Japanese Honeysuckle

Photo description: Japanese Honeysuckle mound with yellow and white blooms growing about 8 foot high

Once again I lament that I can’t provide you with smell-o-vision with the Spring honeysuckle blooms. Although, you might not be happy with me if I did assault your senses with this; it is more like being kicked in the nose than a gentle waft of perfume. The smell in Spring is nearly overpowering and very sweet. It smells great from the road, but going out the front door gets you an olfactory ambush.
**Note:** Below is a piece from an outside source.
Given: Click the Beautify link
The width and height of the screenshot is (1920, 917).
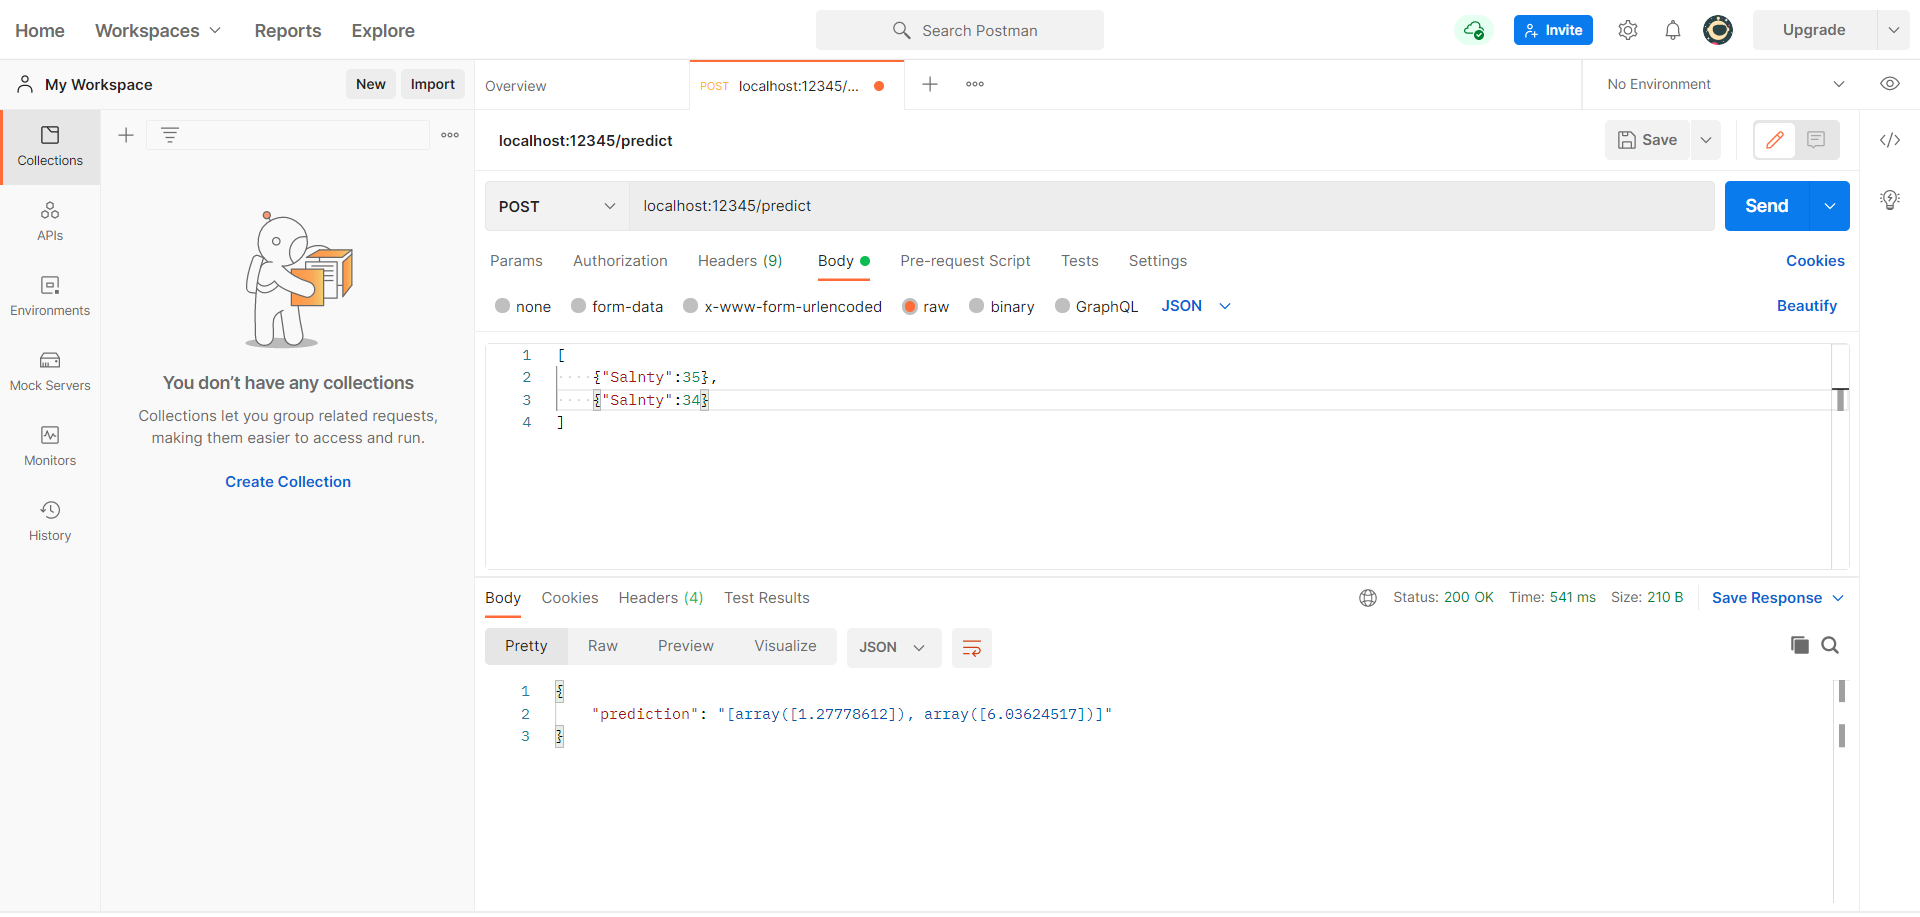Looking at the screenshot, I should coord(1806,306).
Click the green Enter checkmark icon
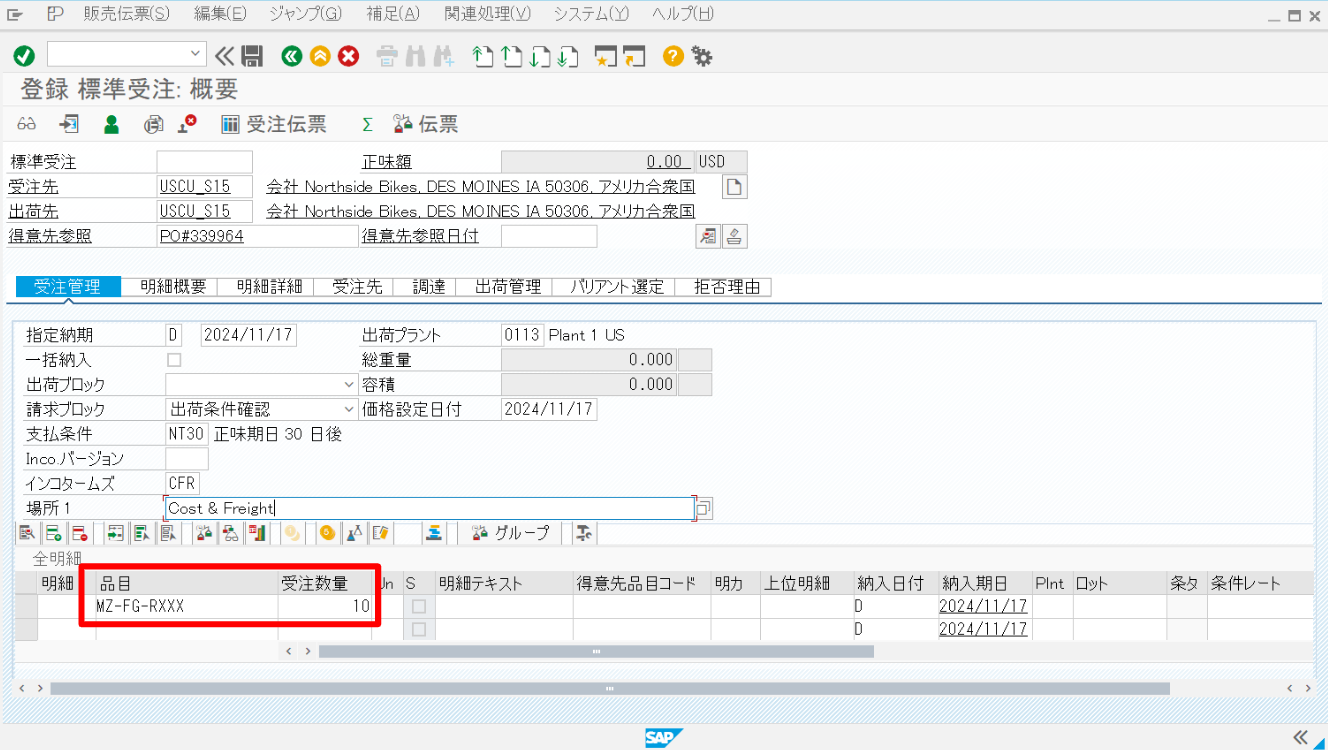Image resolution: width=1328 pixels, height=750 pixels. coord(22,56)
Currently the Japanese Honeysuckle is the only visible plant in the mound (there is a metal arbor under there somewhere). There was, and may still be, some native honeysuckle lurking in the shadows that has yet to bloom. The native on the corner of our fence did not fair well and has not come back after the heat of last summer and the freezes of winter. Japanese Honeysuckle is considered invasive and grows very, very well here. It was planted on the property before our purchase, and does have medicinal and craft use, so it is allowed to stay. I do need to rein it in though.

I will twine

What to do at the lake when you’re waiting for the fish to bite and there are downed reeds at your feet? Twine! It was a beautiful day, but the fish weren’t frenetic and my worm duties were low, so I stripped down a reed that had washed up on shore. After removing the inner soft material from the strong outer casing and tearing it into even strips, I started to twine. I had a new technique from Sally Pointer (on YouTube) that I wanted to try. Instead of adding strands end to end, she adds the new strand in the middle, so each side gets new material. Nice!

Photo description: five wraps of green twine made from reed with the lake and blue skies in the background. This is about an hour’s worth of twine.

This twine was quite strong; I couldn’t break it with my hands. Next time I might see how fine I can twine.

Black hairs everywhere

Photo description: mostly black calico cat laying on white fabric

I draped some white fabric over my workbench to take some photos and the next thing I know it had sprouted a cat. The particular cat that chose the spot is Izzy, who has the most black hairs of all our cats. There must be some universal law of attraction.

As an aside, it doesn’t matter what color I wear, there is a cat on the property that has contrasting fur.

Swatching

Ok, so I didn’t actually cast on my eclipse socks on Monday, but I did knit swatches. The instructions give a gauge of 32 stitches over 4”, with a suggested needle size of 2mm. I tried three different needle sizes: 3mm, 2.25mm, and 2.5mm.

Photo description: Shadow’s embrace yarn knit with 3.00mm needles, knitting ruler for scale.
Photo description: Shadow’s embrace yarn knit with 2.25mm needles, knitting ruler for scale.
Photo description: Shadow’s embrace yarn knit with 2.50mm needles, knitting ruler for scale.

Although the 2.25 mm needles gave me the correct gauge, I felt the fabric was stiff, and I don’t like working with the actual needle set. My preferred needles are made by Prym, and the smallest they make them is 2.50 mm. So I’m going to go down one sock size and knit at the slightly larger gauge.

Rather than throw all that yarn into swatches, I ripped out each swatch after taking a picture.

Throwback Thursday: knit gloves

So this deep dive into past pictures for Throwback Thursday has been interesting. There are things I honestly didn’t remember making (which is why I take pictures). I do remember that I had a glove knitting phase where I traced my family’s hands on paper and used that as a template, but I didn’t remember doing color work. Turns out I did, and here is the picture of a couple lovely mirrored bees for my sister that I made in March of 2004.

Photo description: yellow knit wool gloves with black and white mirrored bee shapes on the back of the hands and ribbing at the wrists.

I’m pretty sure that I was using double pointed needles with these, the practice of which went completely away when I had kids and the risk of a needle dropping sky-rocketed.